All of which comes as no surprise to observers like David Gleba, chairman of VentureOne, a venture-capital research outfit in San Francisco. "As a company grows, it grows organically, like a plant," says Gleba. "I don't necessarily buy the notion that by bringing in a pot that's large enough to hold a huge tree, you'll enhance the likelihood that the sprout will turn into a tree. You need to match the talent with the stage of growth. You can't take a seed and turn it into an oak overnight."

That may be. But these days, the vast influx of money pouring into the venture-capital industry is making it difficult to steer clear of corporate types entirely. "We create 20 new companies a year, plus or minus," says Mayfield Fund's Bill Unger. "We have an average of 6 to 10 CEO openings at any time. So there is a tremendous shortage of quality management to put into our early-stage companies. We can no longer turn up our noses at big-company people." (See "Searching for the Next Jim Barksdale," below.)

But perhaps we're missing something here. Could it be possible that, in asking whether the likes of Alex Mandl are fit to be entrepreneurs, we're asking the wrong question?

For after all, these people can't properly be called executives-turned- entrepreneurs. They're not being asked to create value from nothing. When they join a start-up, the business opportunity has already been spotted, the technology has been developed, and some cash has even been raised. (Where do you think all that signing money comes from?) The new recruits are given the very special task of taking the venture to scale. They're handed a seedling, not a seed. They're asked to become entrepreneurial managers, not entrepreneurs.

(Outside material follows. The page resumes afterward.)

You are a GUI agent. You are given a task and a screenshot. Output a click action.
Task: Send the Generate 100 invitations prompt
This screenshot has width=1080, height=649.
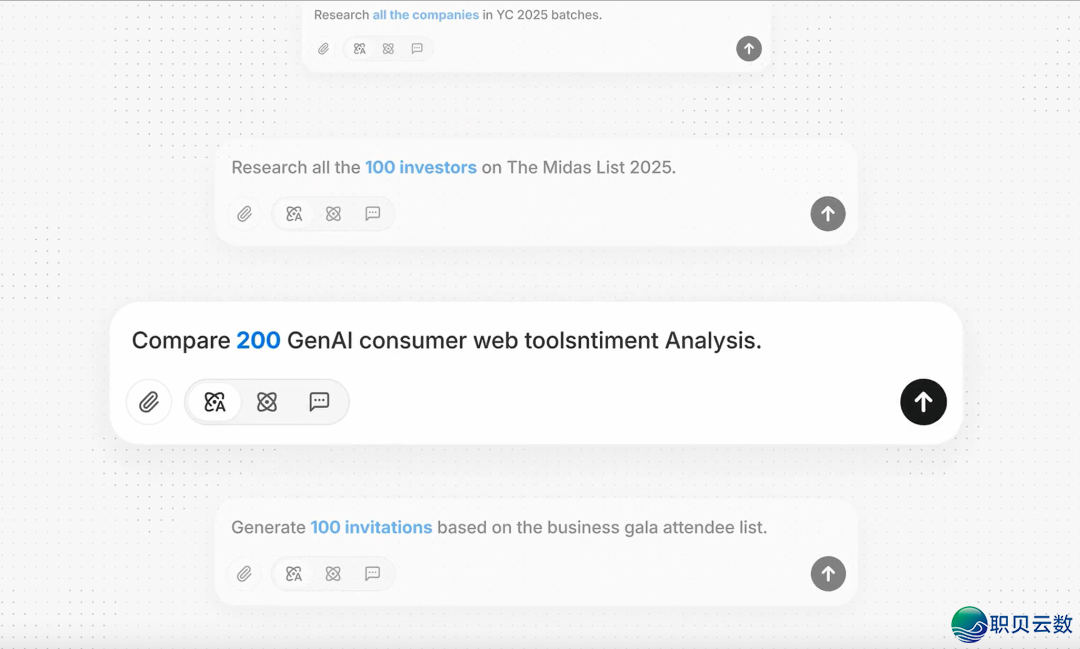(x=827, y=574)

And, yes, the new elite are attempting to suspend all the rules. They'd like to grow that seedling into an oak overnight. By pulling down salaries that are without precedent in the history of company building, they would exempt themselves from entrepreneurship's cardinal precept: that a big upside necessarily comes linked with a big potential downside. ("Most people say, 'High return, high risk.' I believe in high return, modest risk," observes Mandl, as if the mere insight is what separates him from other company builders.) At times, they would even seem to confuse towering market capitalizations with sustainable economic value.

For instance, someone like Joseph Nacchio might argue that his $11-million signing package looks like a bargain in light of the $5-billion market capitalization pinned to Qwest after his arrival. And in a sense, he'd be right. Nacchio has created enormous value of a sort. He's raised money. The thing is, that's not the same as making money. And that task--winning customers, as opposed to simply winning over analysts--is the essence of the company builder's challenge. As yet, most of the superstarts haven't come close to proving that they're viable businesses. Sometimes that's easy to forget when investors are blessing them with unprecedented stacks of tender.

But then, the present economic climate is without precedent, too. In many industries, never before has the imperative of achieving scale quickly been so strong. In that light, the experiment of growing companies inorganically--not from the bottom up but from the top down--might not be so silly. Bringing in the superstar suits might prove sensible after all, especially if they're willing to follow Christos Cotsakos's advice.